9:23 PM Apr 24, 1996

TODAY MOVING TOWARD WHAT ANALYSTS IN BEIJING AND MOSCOW VIEW AS A POTENTIALLY ASIAN GOVERNMENTS.

Analysts, commenting on the visit this week to Beijing of Russian President Boris Yeltsin, say that while neither China nor Russia seek a return to Cold War years, the two see mutual benefits for forming an Alliance that would counter perceived Western interference in their traditional spheres of influence. In Moscow's case, the concern is of the North Atlantic Treaty Organisation's (NATO) expansion into Eastern and Central Europe.

For Beijing, 100,000 U.S. troops in Asia are seen as a potential obstacle to the speedy reunification of Taiwan with the Mainland and to China's eventual bid to claim disputed territory in South China Sea waters.

"One of the reasons for Moscow's new emphasis on the Far East is its disenchantment with Western democracies, which do not regard the Kremlin as an equal partner. Just look at NATO's expansion plans,"says Alexei Voskresenski, a senior expert with the Russian Academy of Sciences' Far Eastern Studies Institute.

On the other hand China sees the cementing of ties with Russia serving its own ambitions. "China wants to secure all its borders, especially the one with Russia so that it can turn its sights to the South-east," says a military analyst in Beijing.

So that although senior Chinese communists detest Yeltsin's democratic credentials, analysts say they will welcome him with open arms, particularly with his visit coming on the heels of the visit to Seoul and Tokyo, of U.S. President Bill Clinton.

During his three-day trip, Clinton not only reaffirmed the continued presence of U.S. troops in the region, but together with Japanese Prime Minister Ryutaro Hashimoto, carved out an enhanced role for Japan in Asian security.

The extended U.S.-Japan Security pact has been viewed with "concern" in Beijing and analysts say China sees the April 24-26 visit of Yeltsin as the perfect response to the Clinton visit.

Yeltsin will be accompanied to Beijing by heads of three other ex-Soviet republics -- Kazakhstan, Kirgizstan and Tajikistan -- for the signing of a five-party agreement on confidence-building measures in the area of former Soviet Central Asian border.

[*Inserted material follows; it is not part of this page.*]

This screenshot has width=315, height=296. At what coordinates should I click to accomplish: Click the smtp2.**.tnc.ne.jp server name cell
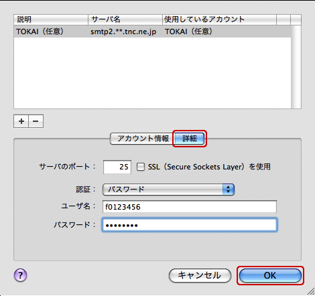click(x=123, y=31)
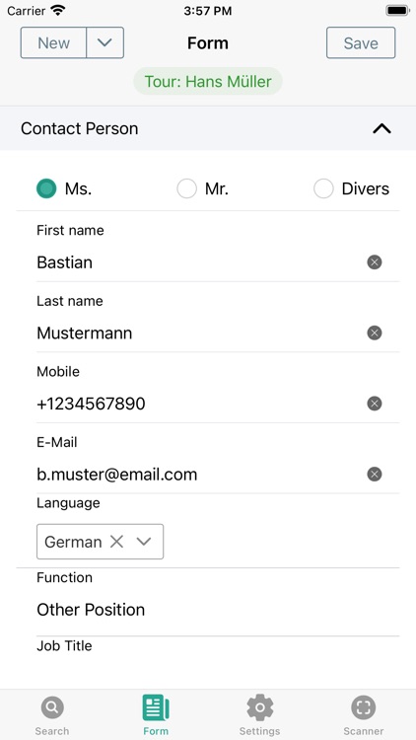This screenshot has height=740, width=416.
Task: Expand the dropdown arrow next to New
Action: pos(105,42)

These accords will pledge not to target army exercises against each other as well as exchanges of military observers from time to time. While Russia and China have already agreed not to target nuclear weapons against each other, talks on troop reduction on both sides of the Sino-Russian borders continue.

"We need a very stable, predictable and transparent relationship," says a senior Russian diplomat in Beijing. "Having the longest border in the world with China, geographically we are destined to be together."

Russian-Chinese bilateral documents to be finalised include a joint declaration on international policy cooperation in the Asia- Pacific region, as well as agreements on military aid and energy, transport and communications projects.

Also on the list is a pact on three disputed plots of land on the border, which are to go to China under a 1991 delimitation treaty.

Yeltsin's political methods run counter to Beijing's authoritarian political philosophy, but at the same time his commitment to return disputed border lands to China has been appreciated by the Chinese leadership.

The pace of Russian-Chinese relations has steadily gained momentum since Yeltsin first visited in December 1992. Two years later the Chinese reciprocated, coming to Moscow to sign no-strike first nuclear accords.

And while Beijing indicates there can be no return to the Stalin-Mao 'eternal bond' of the 40's and early 50's, they also maintain that the tension of the 1960s when rival regimes nearly went to war in 1969 in a border clash over a disputed river island, are also long forgotten days.

The 2,700-mile-Sino-Russian-border that once witnessed bitter clashes between Russian and Chinese armies, now hums with bilateral trade that touched 5.46 billion dollars last year.

"The combined export potential of China, Hong Kong, Macao and Singapore tops 474 billion dollars," says Vilya Gelbras, a professor at the Moscow University College for Afro-Asian Studies.

"The sooner we realise that in the Asia-Pacific region Russia is bordered not by weak former colonies, but by emerging industrial giants - the better," adds Gelbras.

For China's part, Beijing needs Russian military know-how to upgrade its armed forces. The Chinese navy, with aspirations to assert its territorial claims, recently purchased at least ten Kilo-Class attack submarines from Russia.

Military experts in Beijing see submarines as an integral part of the Chinese naval thrust since China has developed a new generation of submarine-launched ballistic missiles.

Russia has also sold high-performance SU-27 fighter aircraft to China with licence for their indigenous production in Chinese avionics factories. Valued at two million dollars, the deal initially got Beijing 24 fighters with another 72 to come over the next two years.

"Moscow believes the Russo-Chinese alliance together with the political and military bond of the Commonwealth of Independent States can become a counter-balance to NATO expansion," Voskresenski says.

"But such an alliance must not be directed expressly against the West," says the Russian analyst. "Russia should keep its Western and Eastern policies on different planes allowing it geopolitical stability and intensive contact with all parties".